Not in the regular season.

Not in the postseason.

Lidge came out of that bullpen, and you knew it was game over–for the good guys.

Not any more.

Sure there are sparks of what made you fall in love with the guy in the first place.

The fall-off-the-table slider.

The sizzling fastball.

But when one of the traits starts to fade and you look a little deeper, you realize that there's not much else there.

Lidge is a two-pitch pony. When one isn't working, he has to lean on the other to get by.

Even this casual baseball writer can see it.

So what do you think happened when a professional hitter named Ryan Zimmerman stood in against Lidge in the bottom of the ninth with two on, trailing by one?

Lidge got smacked around.

Hard.

He sent that ball deep (and I mean deep ) to straightaway center field.

You square away on a ball like that, you knew what was coming.

Really, we all should have seen what was coming.

Perhaps someone (say, Charlie Manuel) should have seen how wild Lidge was and prevented the abuse that was to follow.

If a starting pitcher was that wild, he would have signaled for the bullpen.

But in baseball these days, it's the closer's job to get it done.  And in general, managers stick with those closers until the game is either won or lost.

Even if it's obvious that a guy just doesn't have good stuff on a night, he's left out there to do his job.

The problem that Manuel is facing is that he really doesn't have anyone else in the 'pen who has shown he can do the job.

And unfortunately, the clock just struck midnight, ending the annual ball that is the trading deadline, with nary a maiden with closer stuff going home with our handsome prince.
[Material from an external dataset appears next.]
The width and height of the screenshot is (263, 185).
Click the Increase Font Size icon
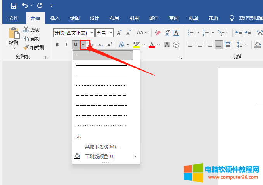(119, 33)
So the Phillies leave the party with the same date they brought. Never showing any signs of checking out the other options there.

While it does speak to their loyalty, it doesn't do much for the long term happiness of the team...and its fans.

Maybe things will get better. 

Maybe Lidge will find that spark that made him the best closer in baseball two years ago.

Maybe.

But most broken marriages don't get better without counseling.

Perhaps Lidge can learn a new pitch, like Cole Hamels did in the offseason, so he isn't walking so narrow a tightrope should he not have his best stuff on a given night.

Maybe they just need a "cooling off period," so Lidge can focus on him, because we all know we can't contribute to a relationship unless we're comfortable in our own skin.

All I know is that this marriage between Lidge and the Phillies appears to be broken, and their friends are worried about it.

We Phillies fans know you have been through a lot together, and we hate to choose sides.

But like in most splits, you end up sticking with the friend you've known longer.

Sorry, Brad.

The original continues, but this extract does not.